[Set problem] Output the passage of the oyster granita post word for word, starting at "Shucking Oysters: Mighty" and ending at "new oyster condiments.".

[Quoted text]

Category Archives: lemon

Shucking Oysters: Mighty Aphrodite Granita

Air chilled September has arrived to the East coast with the oyster season fanfare first in Montreal  and now in the New York City. If you’re an oyster geek or just an exploring amateur,  it’s time to learn a few new things about the little bivalve and the best ways to enjoy it. For those who can’t go to the Big Apple or line up for the new celebrity chefs’ oyster creations, there’s plenty to catch up with: dozens of fresh oyster varieties have just arrived into all major groceries and are now available for the price of a lollipop per pop. So if the shucking oyster party is your thing (which you can still enjoy outdoors as the current street temperature provides the best timing to serve and taste the oysters), it’s time to experiment with the new oyster condiments.

The New York Oyster Week founder Kevin Joseph has just declared a war on the traditional cocktail sauce from seventies (it’s about time someone bans that dreary creation out loud) and strongly encourages that people start using some freshly ground condiments like horseradish to bring the best out the fresh oyster. And here is when I pitch in with my latest granita, little icy Sicilian dessert that was first made with the snow from the Mount Etna.

Specifically, my new favorite, which I called Mighty Aphrodite Granita – a Lemon Ginger Cucumber Mint Granita. Don’t get me wrong, I still love classic Mignonette sauce  like any other person, and totally agree with Nigel Slater that ‘nothing quite takes the salty, iodine tang off a good oyster like the shallot vinegar, Tabasco and lemon.’ But there’s something I’ve discovered about granitas: they can make a really creative condiment (a little step up from just a generic lemon) that would not only complement the taste of the oyster, but would also make a perfect palate cleanser or an entremet between sampling different kind of oysters, so your palate’s capacity will be enhanced to actually catch the difference between say Malpeque from Kumamoto, or Raspberry Point, or many other varieties (check  Montreal’s La Mer for the local stock).

Granitas are very easy to make: the icy texture can be reached without any special equipment (like the one required for sorbet) – all you need is fork, tray and freezer. They make a stunning presentation. The melt fast, so your oyster will not be compromised with too much ice. And then there’s something else: there’s no particular proportion – you can customize your own granitas with your own amounts and preferred ingredients to reach the sweetness-sourness-saltiness balance according to your needs.

[Supplied material]
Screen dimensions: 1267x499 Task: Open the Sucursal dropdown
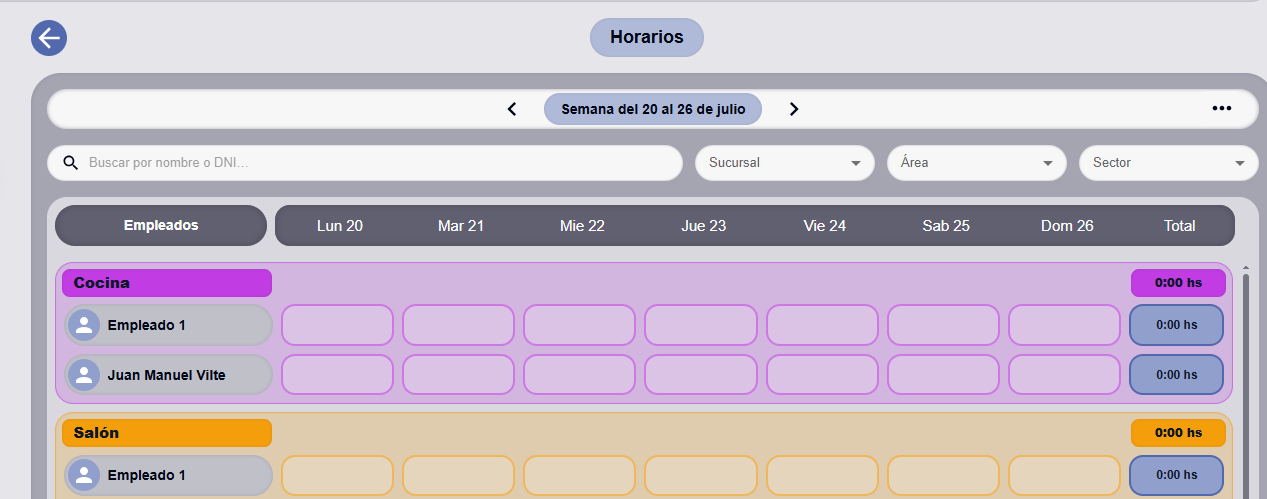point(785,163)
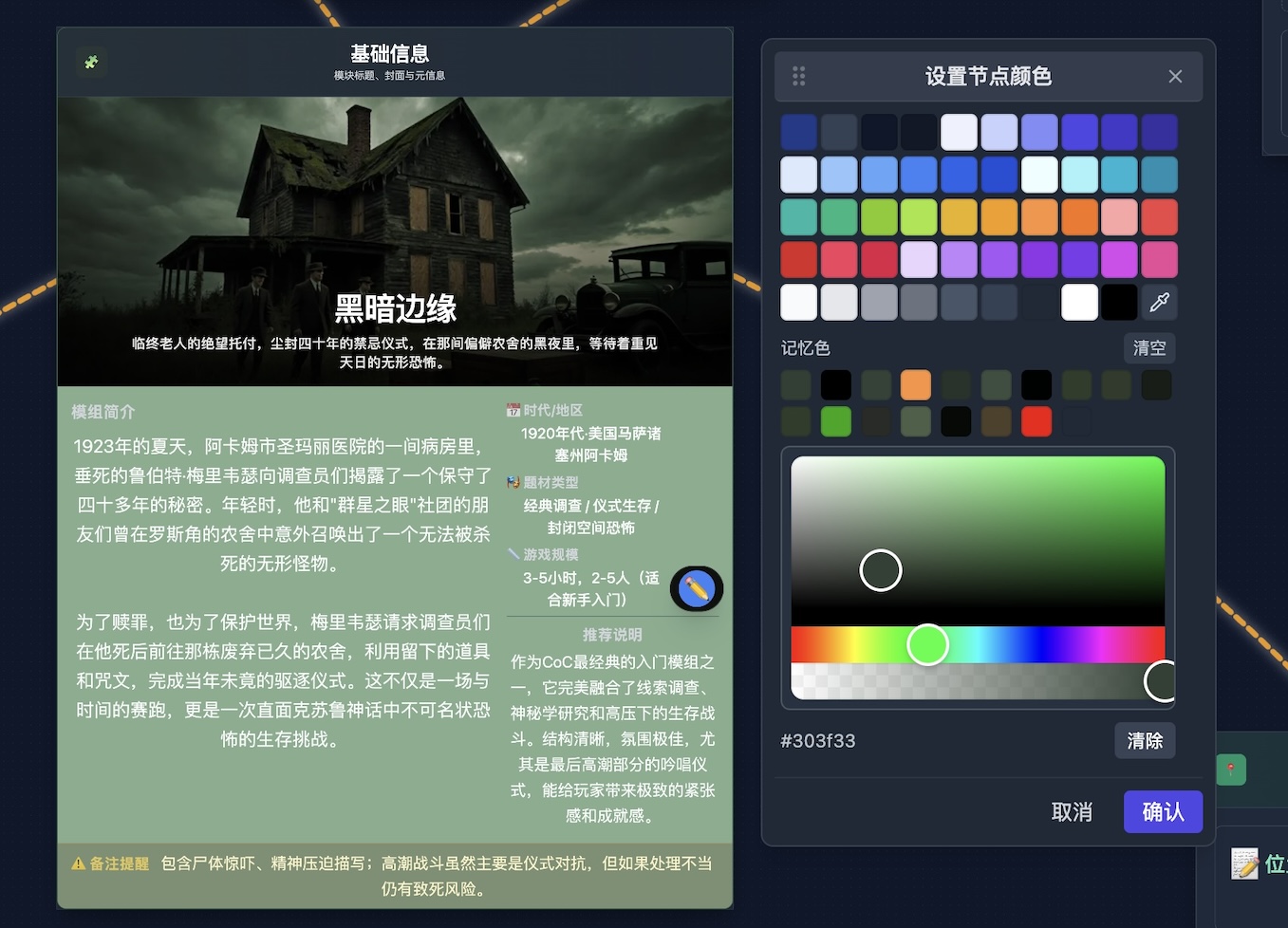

[Answer to the exercise]
Shucking Oysters: Mighty Aphrodite Granita

Air chilled September has arrived to the East coast with the oyster season fanfare first in Montreal  and now in the New York City. If you’re an oyster geek or just an exploring amateur,  it’s time to learn a few new things about the little bivalve and the best ways to enjoy it. For those who can’t go to the Big Apple or line up for the new celebrity chefs’ oyster creations, there’s plenty to catch up with: dozens of fresh oyster varieties have just arrived into all major groceries and are now available for the price of a lollipop per pop. So if the shucking oyster party is your thing (which you can still enjoy outdoors as the current street temperature provides the best timing to serve and taste the oysters), it’s time to experiment with the new oyster condiments.